The input Start Marker

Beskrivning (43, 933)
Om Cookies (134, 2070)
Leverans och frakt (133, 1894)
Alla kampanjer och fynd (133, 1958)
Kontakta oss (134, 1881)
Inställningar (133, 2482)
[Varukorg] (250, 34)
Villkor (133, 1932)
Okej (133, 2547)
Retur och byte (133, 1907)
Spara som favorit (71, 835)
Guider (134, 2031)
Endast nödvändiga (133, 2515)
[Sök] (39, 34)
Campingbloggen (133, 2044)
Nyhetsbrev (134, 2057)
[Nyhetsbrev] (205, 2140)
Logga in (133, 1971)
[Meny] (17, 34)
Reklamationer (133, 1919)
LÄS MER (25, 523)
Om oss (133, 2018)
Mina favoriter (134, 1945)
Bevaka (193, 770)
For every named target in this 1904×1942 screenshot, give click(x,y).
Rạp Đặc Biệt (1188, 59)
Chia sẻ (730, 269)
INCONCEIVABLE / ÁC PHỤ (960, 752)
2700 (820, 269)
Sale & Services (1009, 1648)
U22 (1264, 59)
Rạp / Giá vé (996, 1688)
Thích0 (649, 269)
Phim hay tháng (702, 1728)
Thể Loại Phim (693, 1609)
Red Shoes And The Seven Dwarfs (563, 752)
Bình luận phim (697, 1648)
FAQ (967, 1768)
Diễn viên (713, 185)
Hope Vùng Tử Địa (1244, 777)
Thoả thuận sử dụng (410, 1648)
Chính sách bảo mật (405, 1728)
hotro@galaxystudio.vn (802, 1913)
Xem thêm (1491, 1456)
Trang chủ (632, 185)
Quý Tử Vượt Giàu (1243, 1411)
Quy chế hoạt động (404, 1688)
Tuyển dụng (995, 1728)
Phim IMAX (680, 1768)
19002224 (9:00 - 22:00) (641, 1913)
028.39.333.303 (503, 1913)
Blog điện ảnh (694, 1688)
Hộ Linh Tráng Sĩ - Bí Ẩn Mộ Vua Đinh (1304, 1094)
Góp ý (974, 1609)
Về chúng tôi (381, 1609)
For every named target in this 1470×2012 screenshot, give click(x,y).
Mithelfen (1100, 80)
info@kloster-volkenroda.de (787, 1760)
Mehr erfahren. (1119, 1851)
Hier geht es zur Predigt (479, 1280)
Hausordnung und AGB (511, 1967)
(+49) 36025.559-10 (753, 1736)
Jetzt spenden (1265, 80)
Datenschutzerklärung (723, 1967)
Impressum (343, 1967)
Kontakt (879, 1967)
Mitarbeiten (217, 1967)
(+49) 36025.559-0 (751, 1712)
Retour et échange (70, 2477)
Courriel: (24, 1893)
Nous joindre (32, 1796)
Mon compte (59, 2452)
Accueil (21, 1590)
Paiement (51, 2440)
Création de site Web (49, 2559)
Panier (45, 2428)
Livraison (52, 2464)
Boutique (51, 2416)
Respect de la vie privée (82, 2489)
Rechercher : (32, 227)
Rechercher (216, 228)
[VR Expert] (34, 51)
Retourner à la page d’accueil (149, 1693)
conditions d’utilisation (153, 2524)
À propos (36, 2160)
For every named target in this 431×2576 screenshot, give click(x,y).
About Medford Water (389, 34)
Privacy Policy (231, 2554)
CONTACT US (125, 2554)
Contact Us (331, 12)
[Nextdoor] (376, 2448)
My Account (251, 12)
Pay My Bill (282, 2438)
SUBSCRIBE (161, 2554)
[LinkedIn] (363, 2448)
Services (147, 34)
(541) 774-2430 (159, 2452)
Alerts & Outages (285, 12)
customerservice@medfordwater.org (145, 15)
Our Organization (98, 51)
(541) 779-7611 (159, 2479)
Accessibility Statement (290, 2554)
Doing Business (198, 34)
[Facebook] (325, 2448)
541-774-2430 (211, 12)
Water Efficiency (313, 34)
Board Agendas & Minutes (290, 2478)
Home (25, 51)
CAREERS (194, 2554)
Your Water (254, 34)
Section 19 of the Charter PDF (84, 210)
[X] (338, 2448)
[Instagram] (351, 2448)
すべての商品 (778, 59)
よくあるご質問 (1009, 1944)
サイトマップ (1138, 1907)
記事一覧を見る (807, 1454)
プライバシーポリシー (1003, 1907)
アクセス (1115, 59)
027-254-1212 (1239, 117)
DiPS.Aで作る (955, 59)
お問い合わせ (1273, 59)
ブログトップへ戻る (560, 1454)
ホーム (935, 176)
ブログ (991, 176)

The input End Marker

• **Required work**:
Write down every line of the data exactly as it appears above.

• **Output for this exercise**:
Beskrivning (43, 933)
Om Cookies (134, 2070)
Leverans och frakt (133, 1894)
Alla kampanjer och fynd (133, 1958)
Kontakta oss (134, 1881)
Inställningar (133, 2482)
[Varukorg] (250, 34)
Villkor (133, 1932)
Okej (133, 2547)
Retur och byte (133, 1907)
Spara som favorit (71, 835)
Guider (134, 2031)
Endast nödvändiga (133, 2515)
[Sök] (39, 34)
Campingbloggen (133, 2044)
Nyhetsbrev (134, 2057)
[Nyhetsbrev] (205, 2140)
Logga in (133, 1971)
[Meny] (17, 34)
Reklamationer (133, 1919)
LÄS MER (25, 523)
Om oss (133, 2018)
Mina favoriter (134, 1945)
Bevaka (193, 770)
For every named target in this 1904×1942 screenshot, give click(x,y).
Rạp Đặc Biệt (1188, 59)
Chia sẻ (730, 269)
INCONCEIVABLE / ÁC PHỤ (960, 752)
2700 (820, 269)
Sale & Services (1009, 1648)
U22 (1264, 59)
Rạp / Giá vé (996, 1688)
Thích0 (649, 269)
Phim hay tháng (702, 1728)
Thể Loại Phim (693, 1609)
Red Shoes And The Seven Dwarfs (563, 752)
Bình luận phim (697, 1648)
FAQ (967, 1768)
Diễn viên (713, 185)
Hope Vùng Tử Địa (1244, 777)
Thoả thuận sử dụng (410, 1648)
Chính sách bảo mật (405, 1728)
hotro@galaxystudio.vn (802, 1913)
Xem thêm (1491, 1456)
Trang chủ (632, 185)
Quý Tử Vượt Giàu (1243, 1411)
Quy chế hoạt động (404, 1688)
Tuyển dụng (995, 1728)
Phim IMAX (680, 1768)
19002224 (9:00 - 22:00) (641, 1913)
028.39.333.303 (503, 1913)
Blog điện ảnh (694, 1688)
Hộ Linh Tráng Sĩ - Bí Ẩn Mộ Vua Đinh (1304, 1094)
Góp ý (974, 1609)
Về chúng tôi (381, 1609)
For every named target in this 1470×2012 screenshot, give click(x,y).
Mithelfen (1100, 80)
info@kloster-volkenroda.de (787, 1760)
Mehr erfahren. (1119, 1851)
Hier geht es zur Predigt (479, 1280)
Hausordnung und AGB (511, 1967)
(+49) 36025.559-10 (753, 1736)
Jetzt spenden (1265, 80)
Datenschutzerklärung (723, 1967)
Impressum (343, 1967)
Kontakt (879, 1967)
Mitarbeiten (217, 1967)
(+49) 36025.559-0 (751, 1712)
Retour et échange (70, 2477)
Courriel: (24, 1893)
Nous joindre (32, 1796)
Mon compte (59, 2452)
Accueil (21, 1590)
Paiement (51, 2440)
Création de site Web (49, 2559)
Panier (45, 2428)
Livraison (52, 2464)
Boutique (51, 2416)
Respect de la vie privée (82, 2489)
Rechercher : (32, 227)
Rechercher (216, 228)
[VR Expert] (34, 51)
Retourner à la page d’accueil (149, 1693)
conditions d’utilisation (153, 2524)
À propos (36, 2160)
For every named target in this 431×2576 screenshot, give click(x,y).
About Medford Water (389, 34)
Privacy Policy (231, 2554)
CONTACT US (125, 2554)
Contact Us (331, 12)
[Nextdoor] (376, 2448)
My Account (251, 12)
Pay My Bill (282, 2438)
SUBSCRIBE (161, 2554)
[LinkedIn] (363, 2448)
Services (147, 34)
(541) 774-2430 (159, 2452)
Alerts & Outages (285, 12)
customerservice@medfordwater.org (145, 15)
Our Organization (98, 51)
(541) 779-7611 (159, 2479)
Accessibility Statement (290, 2554)
Doing Business (198, 34)
[Facebook] (325, 2448)
541-774-2430 (211, 12)
Water Efficiency (313, 34)
Board Agendas & Minutes (290, 2478)
Home (25, 51)
CAREERS (194, 2554)
Your Water (254, 34)
Section 19 of the Charter PDF (84, 210)
[X] (338, 2448)
[Instagram] (351, 2448)
すべての商品 (778, 59)
よくあるご質問 (1009, 1944)
サイトマップ (1138, 1907)
記事一覧を見る (807, 1454)
プライバシーポリシー (1003, 1907)
アクセス (1115, 59)
027-254-1212 (1239, 117)
DiPS.Aで作る (955, 59)
お問い合わせ (1273, 59)
ブログトップへ戻る (560, 1454)
ホーム (935, 176)
ブログ (991, 176)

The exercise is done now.